Geoscience Australia 1:250 000 GIS Datasets
Many Geoscience Australia (GSA) datasets are available under a Creative Commons Attribution 4.0 International Licence license and are permitted to be imported into OpenStreetMap under the ODbL. The 1:250 000 GIS datasets also falls under the scope of datasets made available through the extensive data.gov.au collection of open data. Permission was also explicitly requested for this particular dataset.
Description
This is a series of maps that covers the whole of Australia at a scale of 1:250 000 (1cm on a map represents 2.5km on the ground) and comprises 513 maps. This is the largest scale at which published topographic maps cover the entire continent. Data is downloadable in various distribution formats. The large number of maps means this particular dataset is an ongoing OSM community import.
Of particular interest to OpenStreet Mappers:
- Names for populated places (cities, towns, localities, etc) and places (islands, mountains, straits, etc)
- Vegetation areas including native vegetation (bushland) and cultivated areas (land which is actively in use for forestry plantations).
Attribution
In edit descriptions, the statement: © Commonwealth of Australia (Geoscience Australia) 2016 should be used when specifying a GSA source, attribution is also found on the Contributors page.
How to obtain the data
This is filtered search of datasets through data.gov.au, datasets can be identified by their name format: <region name> 1:250 000 GIS Dataset. They can also be directly obtained from Geoscience Australia.
General import guidelines
A lot of this data has already been added to OpenStreetMap via surveys, aerial imagery and other imports - especially around more densely populated regions. As always, great care should be taken to avoid duplicating or overwriting existing data.
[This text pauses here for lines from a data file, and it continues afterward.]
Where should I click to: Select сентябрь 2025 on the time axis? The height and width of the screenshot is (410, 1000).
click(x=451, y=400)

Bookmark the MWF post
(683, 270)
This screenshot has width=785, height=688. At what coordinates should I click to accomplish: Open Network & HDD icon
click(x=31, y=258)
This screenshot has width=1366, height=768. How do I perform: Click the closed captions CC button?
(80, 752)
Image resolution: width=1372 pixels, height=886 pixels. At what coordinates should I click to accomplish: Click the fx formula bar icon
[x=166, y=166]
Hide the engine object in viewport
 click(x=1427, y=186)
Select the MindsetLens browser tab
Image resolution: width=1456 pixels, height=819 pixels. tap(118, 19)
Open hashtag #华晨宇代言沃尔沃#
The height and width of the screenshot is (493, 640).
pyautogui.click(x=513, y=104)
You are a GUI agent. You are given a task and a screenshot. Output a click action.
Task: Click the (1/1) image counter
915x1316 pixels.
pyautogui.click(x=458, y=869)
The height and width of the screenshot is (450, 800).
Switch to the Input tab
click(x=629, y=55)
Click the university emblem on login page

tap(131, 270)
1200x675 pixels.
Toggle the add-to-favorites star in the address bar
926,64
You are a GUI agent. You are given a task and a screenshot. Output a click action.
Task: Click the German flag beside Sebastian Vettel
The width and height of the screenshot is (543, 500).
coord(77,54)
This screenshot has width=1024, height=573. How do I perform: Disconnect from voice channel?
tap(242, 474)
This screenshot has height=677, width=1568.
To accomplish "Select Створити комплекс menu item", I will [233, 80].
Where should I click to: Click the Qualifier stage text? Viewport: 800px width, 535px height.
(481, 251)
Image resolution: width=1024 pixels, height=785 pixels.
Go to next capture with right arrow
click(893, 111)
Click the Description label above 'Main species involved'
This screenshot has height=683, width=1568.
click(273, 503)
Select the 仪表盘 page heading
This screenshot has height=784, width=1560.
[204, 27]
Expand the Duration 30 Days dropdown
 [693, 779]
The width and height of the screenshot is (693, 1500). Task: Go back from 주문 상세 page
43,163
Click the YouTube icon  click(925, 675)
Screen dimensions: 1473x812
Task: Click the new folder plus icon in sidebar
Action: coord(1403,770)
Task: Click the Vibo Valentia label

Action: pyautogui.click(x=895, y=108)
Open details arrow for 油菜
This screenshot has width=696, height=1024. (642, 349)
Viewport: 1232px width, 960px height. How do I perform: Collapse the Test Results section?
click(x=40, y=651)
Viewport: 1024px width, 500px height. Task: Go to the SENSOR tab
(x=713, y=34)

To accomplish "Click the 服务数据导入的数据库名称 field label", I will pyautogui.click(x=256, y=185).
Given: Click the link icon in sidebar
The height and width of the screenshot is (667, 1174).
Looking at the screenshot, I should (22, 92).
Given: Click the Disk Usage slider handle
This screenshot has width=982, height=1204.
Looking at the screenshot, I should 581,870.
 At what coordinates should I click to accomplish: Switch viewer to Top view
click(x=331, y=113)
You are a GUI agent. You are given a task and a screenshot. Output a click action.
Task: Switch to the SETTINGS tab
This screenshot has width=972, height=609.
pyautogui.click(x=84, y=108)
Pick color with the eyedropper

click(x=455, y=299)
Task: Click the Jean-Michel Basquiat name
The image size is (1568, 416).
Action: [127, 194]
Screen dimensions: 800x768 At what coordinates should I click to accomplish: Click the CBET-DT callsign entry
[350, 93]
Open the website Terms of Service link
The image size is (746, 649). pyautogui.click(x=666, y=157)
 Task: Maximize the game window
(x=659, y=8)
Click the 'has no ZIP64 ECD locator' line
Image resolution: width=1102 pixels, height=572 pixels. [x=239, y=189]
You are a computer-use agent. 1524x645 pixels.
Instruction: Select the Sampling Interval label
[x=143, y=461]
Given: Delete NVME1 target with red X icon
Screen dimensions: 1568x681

Since OSM already has names assigned for many larger populated places, the place names obtained from this GSA dataset are most useful for "filling in" any gaps - most often rural and remote areas. Categorisation of place values must be performed with Bing imagery since the dataset provides no information of the relative importance of places (such as distinguishing between an unpopulated locality or a hamlet).
Vegetation polygons should be simplified to reduce the number of nodes (JOSM 12m simplification should be sufficient while maintaining an acceptable level of detail). Due to the age of the dataset (circa 2006), a quick verification of vegetation boundaries with Bing imagery should be undertaken due to any deforestation which may have occurred in the years since.